In the unsupervised methods, the pairs of disconnected nodes are ranked according to their scores defined by a chosen similarity coefficients. It is assumed, that the top ranked pairs have highest probability of being connected in the future. The link prediction is treated as a classification task in the supervised approach. As a classifier, Support Vector Machine (SVM) is used in [5]. Data from the family \(\mathcal {G}'=(G_1,G_2,...,G_{T})\) play the role of a training set, while data from graph \(G_T+1\) are used as a test network.

3 The Novel Method Proposition

The method of link prediction, proposed in this paper, is a modification of the one presented in [5]. We assume that not only values of similarity coefficients are changing in time but also the relation (approximated by a structural function) between values of a given similarity coefficient and probability of new link appearance.

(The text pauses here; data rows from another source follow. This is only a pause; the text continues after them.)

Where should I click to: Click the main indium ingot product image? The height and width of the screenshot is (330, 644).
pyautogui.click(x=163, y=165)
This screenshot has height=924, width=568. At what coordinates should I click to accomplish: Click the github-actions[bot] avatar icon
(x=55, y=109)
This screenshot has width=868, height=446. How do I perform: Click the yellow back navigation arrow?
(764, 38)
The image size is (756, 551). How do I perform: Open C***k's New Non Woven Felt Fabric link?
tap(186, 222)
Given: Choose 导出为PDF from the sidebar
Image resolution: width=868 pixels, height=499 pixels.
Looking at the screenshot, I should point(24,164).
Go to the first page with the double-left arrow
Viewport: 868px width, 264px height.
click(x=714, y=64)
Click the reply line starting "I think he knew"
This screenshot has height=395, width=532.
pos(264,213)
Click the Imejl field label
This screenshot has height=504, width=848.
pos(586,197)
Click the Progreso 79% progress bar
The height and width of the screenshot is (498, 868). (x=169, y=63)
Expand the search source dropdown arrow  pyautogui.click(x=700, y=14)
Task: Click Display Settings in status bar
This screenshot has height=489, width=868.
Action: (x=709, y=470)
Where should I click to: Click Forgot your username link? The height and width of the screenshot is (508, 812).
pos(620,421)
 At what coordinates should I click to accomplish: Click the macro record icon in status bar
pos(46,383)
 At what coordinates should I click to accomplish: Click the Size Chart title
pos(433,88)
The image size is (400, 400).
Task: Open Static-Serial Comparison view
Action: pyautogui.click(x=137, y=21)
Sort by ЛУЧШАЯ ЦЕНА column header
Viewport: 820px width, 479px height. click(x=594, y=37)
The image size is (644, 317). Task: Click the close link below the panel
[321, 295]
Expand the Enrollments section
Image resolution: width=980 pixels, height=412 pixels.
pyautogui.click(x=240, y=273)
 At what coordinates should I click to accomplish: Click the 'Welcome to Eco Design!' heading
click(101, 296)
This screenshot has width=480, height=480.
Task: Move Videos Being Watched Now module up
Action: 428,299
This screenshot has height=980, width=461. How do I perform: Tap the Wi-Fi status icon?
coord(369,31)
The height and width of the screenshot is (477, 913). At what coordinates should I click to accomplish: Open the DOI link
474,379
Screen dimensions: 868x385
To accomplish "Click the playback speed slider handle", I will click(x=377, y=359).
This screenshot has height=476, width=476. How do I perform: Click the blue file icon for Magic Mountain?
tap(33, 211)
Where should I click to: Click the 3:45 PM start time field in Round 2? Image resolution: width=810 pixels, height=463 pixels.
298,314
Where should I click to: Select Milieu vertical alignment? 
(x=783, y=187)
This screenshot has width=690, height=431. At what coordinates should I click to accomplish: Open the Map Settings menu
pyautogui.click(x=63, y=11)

For every \(t\in \mathbb {T}\), the task of finding whether a given edge exists can be expressed as a classification problem. A pair of vertices \((v,w)\in V_t\) shall be assigned either to class 1 if there exists an edge \((v,w)\in E_t\) or to class 0 otherwise—i.e. \((v,w)\notin E_t\). Due to the randomness of the edge occurrence and the randomnessFootnote 2 of similarity coefficients’ values, we can use a classifier in the form of a regression function:

$$\begin{aligned} E\left\{ I_{\left\{ (v,w) \in {E_t}\right\} }|\varvec{s}^{v,w}_t = \varvec{val}\right\} {,} \end{aligned}$$
(10)

where \(\varvec{val}\in \mathbb {R}^N\) (N is the number of used similarity coefficients) and also:

$$\begin{aligned} I_{\left\{ (v,w) \in {E_t}\right\} } = {\left\{ \begin{array}{ll} 1,&{}(v,w) \in {E_t}\\ 0,&{}(v,w) \notin {E_t}\\ \end{array}\right. }\ . \end{aligned}$$
(11)

Due to the character of (11) the classifier takes the form of

$$\begin{aligned} P\left\{ I_{\left\{ (v,w) \in {E_t}\right\} }=1|\varvec{s}^{v,w}_t = \varvec{val}\right\} {.} \end{aligned}$$
(12)

Definition 4

(Structural function). A structural function for a given \(\mathcal {G}=\left( G_t\right) _{t\in \mathbb {T}}\), N coefficients and time step t is a function of a signature

$$\begin{aligned} f_{\mathrm {str}}^{C,\mathcal {G}}:\mathbb {R}^N\times \mathbb {T}\rightarrow \left[ 0,1\right] , \end{aligned}$$
(13)

that maps coefficients’ values \(\varvec{val}\in \mathbb {R}^N\) obtained from graph \(G_t\) to the conditional probability of a link existence:

$$\begin{aligned} f_{\mathrm {str}}^{C,\mathcal {G}}(\varvec{val},t)=P\left\{ I_{\left\{ (v,w) \in {E_t}\right\} }=1|\varvec{s}^{v,w}_t = \varvec{val}\right\} \ \end{aligned}$$
(14)

It might be helpful to note that a realization of \(f_{\mathrm {str}}^{C,\mathcal {G}}\) for one coefficient \(C_\mathcal {G}\) is a mapping:

$$\begin{aligned} val, t \mapsto \frac{ \left| \left\{ (v,w)\in V_t^2|C_\mathcal {G}(v,w,t)=val\wedge (v,w)\in E_t\right\} \right| }{ \left| \left\{ (v,w)\in V_t^2|C_\mathcal {G}(v,w,t)=val\right\} \right| }\ . \end{aligned}$$
(15)

3.1 Forecasting Links with a Structural Function of the Last Known Moment

To predict edges for time \(t^*=T+1\), evaluate coefficients for every vertices’ pair and each time-step \(t\in \left\{ 1,2,...T\right\} \) in series. The employment of polynomial regression mechanism allows to obtain forecasted values \(\varvec{s}^{*v,w}_{T+1}\) for each pair of nodes. Now, we may assess the probability that a link exists between a pair of vertices (vw) in \(\mathcal {G}\), with respect to selected coefficients, by inserting forecasted values into the structural function obtained from the last known moment - T. The final decision whether a link exists involves choosing a certain threshold value \(\alpha \in \left[ 0,1\right] \). If the obtained probability value is higher or equal to the threshold value, we assume that the link materializes.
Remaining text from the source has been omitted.